§ **Task description**:
Without any pictures, reproduce exactly the lines running from the line containing "Given: Tap the 도우11 가성비 사무용 title line" through the end of the entries.

►

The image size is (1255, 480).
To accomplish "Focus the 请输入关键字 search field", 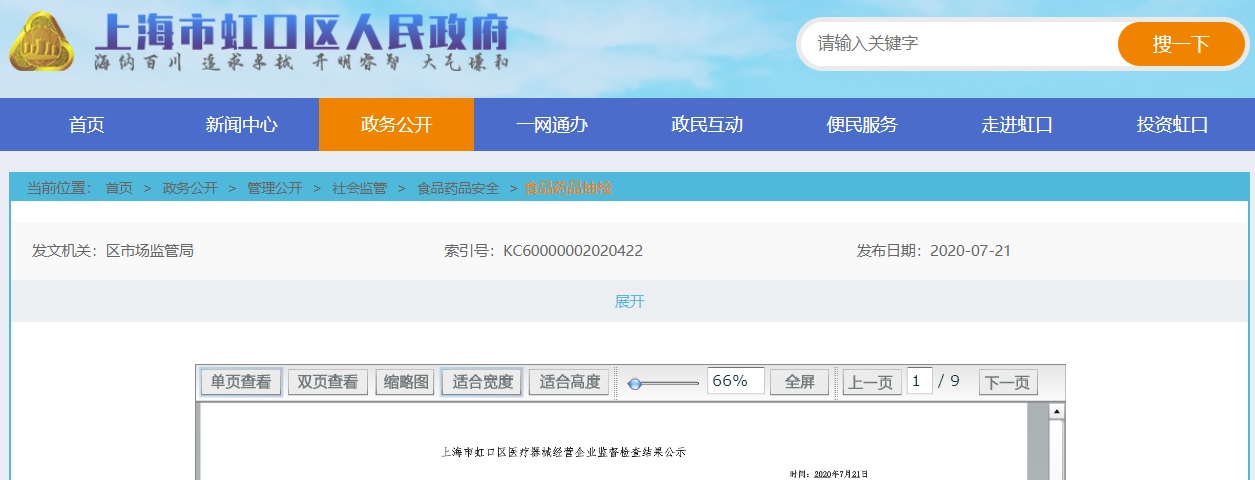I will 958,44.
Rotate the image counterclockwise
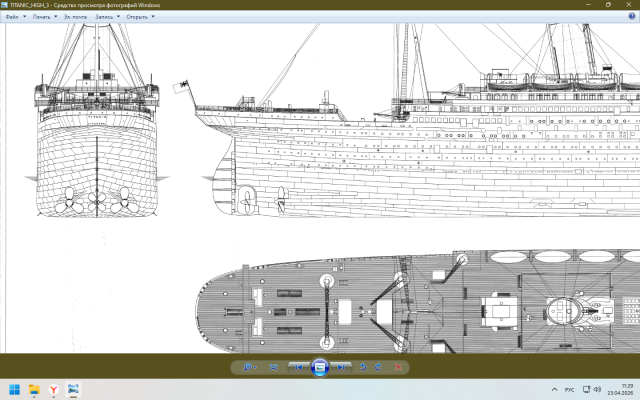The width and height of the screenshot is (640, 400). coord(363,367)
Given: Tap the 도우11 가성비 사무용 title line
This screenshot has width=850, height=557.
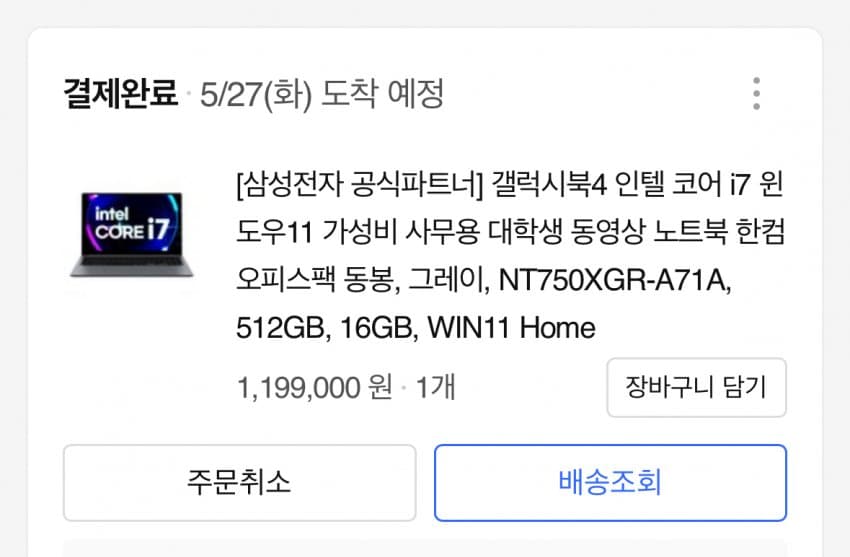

◄

§ **Solution below**:
Given: Tap the 도우11 가성비 사무용 title line
This screenshot has width=850, height=557.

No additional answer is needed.